Significant efforts have been made to better delimit the FCD Type 1 subgroup from other entities of this difficult to diagnose spectrum, including mild malformations of cortical development (mMCDs) and non‐lesional cases with microscopically proven gliosis only. By reevaluation of retrieved histopathological exams and clinical reports, a new clinico‐pathological entity with overlapping clinical findings to the FCD 1 group has been identified (42, 43). It has been termed “Mild malformation of cortical development with oligodendroglial hyperplasia (MOGHE)” and represents a major differential diagnosis to FCD Type 1. Both lead to childhood‐onset, drug‐resistant epilepsy and share localized increased signals on T2 weighted images and FLAIR, if MRI‐positive. However, recent studies strongly argue for distinct molecular fingerprints of FCD 1A and MOGHE, with DNA methylation classes as well as brain somatic mutations of the SLC35A2 gene as most significant denominator (14, 44).

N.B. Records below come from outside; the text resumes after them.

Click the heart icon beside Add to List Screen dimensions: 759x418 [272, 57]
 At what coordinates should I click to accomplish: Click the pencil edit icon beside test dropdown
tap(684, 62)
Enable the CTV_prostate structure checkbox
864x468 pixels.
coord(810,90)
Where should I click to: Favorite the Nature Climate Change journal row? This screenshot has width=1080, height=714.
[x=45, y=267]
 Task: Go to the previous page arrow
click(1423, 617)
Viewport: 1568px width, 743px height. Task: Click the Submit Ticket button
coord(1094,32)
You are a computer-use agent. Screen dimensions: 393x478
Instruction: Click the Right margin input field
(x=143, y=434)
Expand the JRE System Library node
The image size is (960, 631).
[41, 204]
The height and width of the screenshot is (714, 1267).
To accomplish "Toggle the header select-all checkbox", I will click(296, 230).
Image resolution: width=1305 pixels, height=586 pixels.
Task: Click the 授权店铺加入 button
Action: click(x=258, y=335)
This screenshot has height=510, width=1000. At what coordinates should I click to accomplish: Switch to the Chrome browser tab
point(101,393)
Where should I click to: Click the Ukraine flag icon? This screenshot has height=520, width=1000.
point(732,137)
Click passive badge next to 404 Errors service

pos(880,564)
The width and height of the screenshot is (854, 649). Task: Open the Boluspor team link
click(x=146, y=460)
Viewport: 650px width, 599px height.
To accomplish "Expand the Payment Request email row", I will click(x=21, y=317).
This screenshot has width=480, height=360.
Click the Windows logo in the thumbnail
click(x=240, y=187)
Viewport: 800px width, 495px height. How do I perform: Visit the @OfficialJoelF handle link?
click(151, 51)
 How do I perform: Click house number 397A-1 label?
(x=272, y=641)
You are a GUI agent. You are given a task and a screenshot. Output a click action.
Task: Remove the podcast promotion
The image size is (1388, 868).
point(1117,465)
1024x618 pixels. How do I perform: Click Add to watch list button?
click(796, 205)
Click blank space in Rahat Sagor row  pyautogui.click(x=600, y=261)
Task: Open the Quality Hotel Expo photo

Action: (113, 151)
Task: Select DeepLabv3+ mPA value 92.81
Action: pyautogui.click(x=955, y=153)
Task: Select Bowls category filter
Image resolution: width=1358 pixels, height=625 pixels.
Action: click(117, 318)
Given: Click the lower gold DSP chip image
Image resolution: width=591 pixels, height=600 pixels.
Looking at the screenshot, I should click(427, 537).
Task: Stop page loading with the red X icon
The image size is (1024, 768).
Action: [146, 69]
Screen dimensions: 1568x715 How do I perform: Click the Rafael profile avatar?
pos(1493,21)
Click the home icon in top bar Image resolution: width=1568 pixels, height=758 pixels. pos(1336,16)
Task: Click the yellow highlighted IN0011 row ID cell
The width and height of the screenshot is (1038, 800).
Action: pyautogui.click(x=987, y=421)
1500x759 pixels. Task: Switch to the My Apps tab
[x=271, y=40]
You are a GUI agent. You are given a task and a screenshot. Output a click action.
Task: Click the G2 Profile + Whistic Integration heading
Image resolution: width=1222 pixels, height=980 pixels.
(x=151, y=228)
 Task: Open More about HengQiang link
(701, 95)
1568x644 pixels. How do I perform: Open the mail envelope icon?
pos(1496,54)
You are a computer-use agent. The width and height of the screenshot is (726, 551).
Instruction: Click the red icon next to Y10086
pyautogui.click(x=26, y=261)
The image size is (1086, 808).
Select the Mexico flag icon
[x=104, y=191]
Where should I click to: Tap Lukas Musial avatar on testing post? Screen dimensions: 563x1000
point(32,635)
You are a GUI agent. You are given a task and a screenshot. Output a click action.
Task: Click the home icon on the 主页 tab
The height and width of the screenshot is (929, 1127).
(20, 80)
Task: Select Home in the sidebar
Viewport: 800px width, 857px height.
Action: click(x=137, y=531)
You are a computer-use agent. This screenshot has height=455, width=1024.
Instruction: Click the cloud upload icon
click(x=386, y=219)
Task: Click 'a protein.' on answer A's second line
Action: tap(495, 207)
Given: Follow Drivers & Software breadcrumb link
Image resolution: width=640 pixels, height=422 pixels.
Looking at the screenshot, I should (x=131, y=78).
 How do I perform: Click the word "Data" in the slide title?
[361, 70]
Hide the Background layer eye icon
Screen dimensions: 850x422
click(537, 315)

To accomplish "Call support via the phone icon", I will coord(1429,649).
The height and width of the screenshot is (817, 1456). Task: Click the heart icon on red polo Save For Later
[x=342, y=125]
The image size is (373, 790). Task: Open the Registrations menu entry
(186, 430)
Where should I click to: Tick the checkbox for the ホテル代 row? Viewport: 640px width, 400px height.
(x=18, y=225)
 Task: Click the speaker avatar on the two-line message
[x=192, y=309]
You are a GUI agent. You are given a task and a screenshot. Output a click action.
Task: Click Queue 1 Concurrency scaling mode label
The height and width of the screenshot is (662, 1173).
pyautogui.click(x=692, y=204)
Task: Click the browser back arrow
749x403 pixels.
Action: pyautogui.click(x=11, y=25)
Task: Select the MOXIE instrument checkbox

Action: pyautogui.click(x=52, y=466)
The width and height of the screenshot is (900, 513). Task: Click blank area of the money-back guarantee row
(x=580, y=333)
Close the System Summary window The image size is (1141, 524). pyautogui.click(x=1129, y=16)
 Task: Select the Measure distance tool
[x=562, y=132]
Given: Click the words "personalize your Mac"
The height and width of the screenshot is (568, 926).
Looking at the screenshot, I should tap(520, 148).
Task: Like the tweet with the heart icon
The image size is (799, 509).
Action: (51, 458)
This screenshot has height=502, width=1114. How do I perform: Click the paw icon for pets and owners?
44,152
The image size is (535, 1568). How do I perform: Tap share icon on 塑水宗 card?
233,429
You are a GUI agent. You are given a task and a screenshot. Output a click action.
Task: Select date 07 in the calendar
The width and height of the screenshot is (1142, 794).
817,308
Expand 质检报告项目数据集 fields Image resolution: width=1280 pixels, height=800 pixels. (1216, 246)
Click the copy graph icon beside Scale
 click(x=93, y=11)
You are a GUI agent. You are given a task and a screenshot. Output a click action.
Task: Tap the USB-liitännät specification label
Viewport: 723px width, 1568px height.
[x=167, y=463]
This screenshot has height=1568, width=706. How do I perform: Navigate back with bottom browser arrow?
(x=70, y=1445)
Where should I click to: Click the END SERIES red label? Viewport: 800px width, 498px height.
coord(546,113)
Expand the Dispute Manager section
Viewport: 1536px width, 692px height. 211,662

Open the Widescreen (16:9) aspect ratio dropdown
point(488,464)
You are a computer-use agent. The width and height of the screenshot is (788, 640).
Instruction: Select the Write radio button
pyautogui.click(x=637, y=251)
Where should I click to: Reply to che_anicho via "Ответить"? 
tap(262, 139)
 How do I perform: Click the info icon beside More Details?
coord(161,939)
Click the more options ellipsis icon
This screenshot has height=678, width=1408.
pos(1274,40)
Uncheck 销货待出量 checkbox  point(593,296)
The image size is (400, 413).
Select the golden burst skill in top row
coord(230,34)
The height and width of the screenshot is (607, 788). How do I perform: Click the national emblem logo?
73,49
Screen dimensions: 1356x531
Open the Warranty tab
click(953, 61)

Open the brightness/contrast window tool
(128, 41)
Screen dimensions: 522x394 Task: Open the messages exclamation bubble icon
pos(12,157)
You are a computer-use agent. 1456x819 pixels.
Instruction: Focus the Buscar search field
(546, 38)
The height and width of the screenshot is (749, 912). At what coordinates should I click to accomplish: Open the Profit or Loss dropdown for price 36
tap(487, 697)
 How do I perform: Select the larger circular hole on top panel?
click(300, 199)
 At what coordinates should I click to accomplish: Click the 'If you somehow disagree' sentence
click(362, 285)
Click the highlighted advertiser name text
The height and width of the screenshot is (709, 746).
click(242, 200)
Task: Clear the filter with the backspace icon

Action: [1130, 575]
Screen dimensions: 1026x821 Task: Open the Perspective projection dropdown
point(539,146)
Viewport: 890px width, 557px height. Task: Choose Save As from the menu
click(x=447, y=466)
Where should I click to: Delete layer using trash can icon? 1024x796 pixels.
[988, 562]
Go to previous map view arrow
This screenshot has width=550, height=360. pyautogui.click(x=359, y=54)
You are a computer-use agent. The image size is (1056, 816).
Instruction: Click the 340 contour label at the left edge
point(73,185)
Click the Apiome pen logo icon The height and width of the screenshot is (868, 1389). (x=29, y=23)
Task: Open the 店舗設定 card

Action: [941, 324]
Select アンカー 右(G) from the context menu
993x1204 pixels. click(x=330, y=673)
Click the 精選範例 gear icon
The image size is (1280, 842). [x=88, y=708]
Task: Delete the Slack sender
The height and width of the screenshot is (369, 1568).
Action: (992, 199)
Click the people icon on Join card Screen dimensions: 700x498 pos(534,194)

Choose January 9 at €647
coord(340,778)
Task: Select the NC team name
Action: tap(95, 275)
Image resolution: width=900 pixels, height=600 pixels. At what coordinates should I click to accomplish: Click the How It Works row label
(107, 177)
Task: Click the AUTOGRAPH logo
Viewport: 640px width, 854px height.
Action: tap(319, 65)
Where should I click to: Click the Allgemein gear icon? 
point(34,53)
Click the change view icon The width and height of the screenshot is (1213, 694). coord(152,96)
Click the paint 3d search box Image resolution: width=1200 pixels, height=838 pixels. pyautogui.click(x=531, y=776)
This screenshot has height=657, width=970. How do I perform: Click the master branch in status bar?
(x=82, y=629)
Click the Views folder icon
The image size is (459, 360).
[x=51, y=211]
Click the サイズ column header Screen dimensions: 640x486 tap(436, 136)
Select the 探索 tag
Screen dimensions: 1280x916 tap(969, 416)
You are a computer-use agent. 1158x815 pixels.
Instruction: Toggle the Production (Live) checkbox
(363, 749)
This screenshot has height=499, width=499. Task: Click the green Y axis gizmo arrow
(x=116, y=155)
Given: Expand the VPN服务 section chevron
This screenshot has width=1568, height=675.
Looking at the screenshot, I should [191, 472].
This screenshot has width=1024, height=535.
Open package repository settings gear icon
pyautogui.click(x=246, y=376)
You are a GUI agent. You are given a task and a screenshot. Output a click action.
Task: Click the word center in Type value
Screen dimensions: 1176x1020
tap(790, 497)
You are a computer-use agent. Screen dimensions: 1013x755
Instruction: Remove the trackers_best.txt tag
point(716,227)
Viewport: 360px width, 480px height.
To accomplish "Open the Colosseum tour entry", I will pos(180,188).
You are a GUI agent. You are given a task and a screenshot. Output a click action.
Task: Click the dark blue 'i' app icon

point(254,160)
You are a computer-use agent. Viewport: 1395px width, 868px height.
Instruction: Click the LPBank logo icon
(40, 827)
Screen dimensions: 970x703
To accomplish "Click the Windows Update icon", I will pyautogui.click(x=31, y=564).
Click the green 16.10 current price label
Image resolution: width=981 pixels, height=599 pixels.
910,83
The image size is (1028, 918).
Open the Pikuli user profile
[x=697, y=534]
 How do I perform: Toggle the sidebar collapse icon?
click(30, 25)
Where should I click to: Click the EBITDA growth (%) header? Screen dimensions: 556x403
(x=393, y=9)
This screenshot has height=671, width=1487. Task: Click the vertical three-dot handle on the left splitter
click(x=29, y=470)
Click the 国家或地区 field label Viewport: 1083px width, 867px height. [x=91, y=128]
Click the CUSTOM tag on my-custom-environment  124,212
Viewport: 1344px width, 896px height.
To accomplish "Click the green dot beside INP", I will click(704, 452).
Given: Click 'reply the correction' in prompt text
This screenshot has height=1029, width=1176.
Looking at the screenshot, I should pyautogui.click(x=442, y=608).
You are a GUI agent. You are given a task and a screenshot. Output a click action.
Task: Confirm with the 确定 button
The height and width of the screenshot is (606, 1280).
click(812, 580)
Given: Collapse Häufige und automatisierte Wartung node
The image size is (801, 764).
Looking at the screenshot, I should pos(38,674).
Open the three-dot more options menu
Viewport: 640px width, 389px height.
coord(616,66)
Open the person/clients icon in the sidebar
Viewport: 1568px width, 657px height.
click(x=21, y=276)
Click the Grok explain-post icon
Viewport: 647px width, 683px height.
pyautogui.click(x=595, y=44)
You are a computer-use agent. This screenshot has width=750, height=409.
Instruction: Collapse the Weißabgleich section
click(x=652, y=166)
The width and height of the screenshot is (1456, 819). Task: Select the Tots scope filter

In conclusion, FCD 1A is a malformation of cortical development, lamination and maturation and results of DNA methylation analyses able to distinguish FCD 1A from other FCD variants (14) (Dr. Hans Holthausen, personal communication, February 2021) further emphasize a specific clinico‐pathological entity. The hypothetically proposed FCD subtypes 1B and 1C, by contrast, probably do not exist as isolated true developmental malformations but rather are acquired lesions associated with hypoxia/ischaemia, congenital infections or other perinatal insults affecting the brain and should be classified into the group of associated FCD type 3. Wang and co‐workers show evidence for this scenary (41). In contrast, robust confirmation for particular FCD 1B and 1C clinico‐pathological phenotypes or syndromes have not been described so far and further scientific studies are essential for the proof of their true existence.

CONFLICT OF INTEREST

The authors declare no conflict of interest.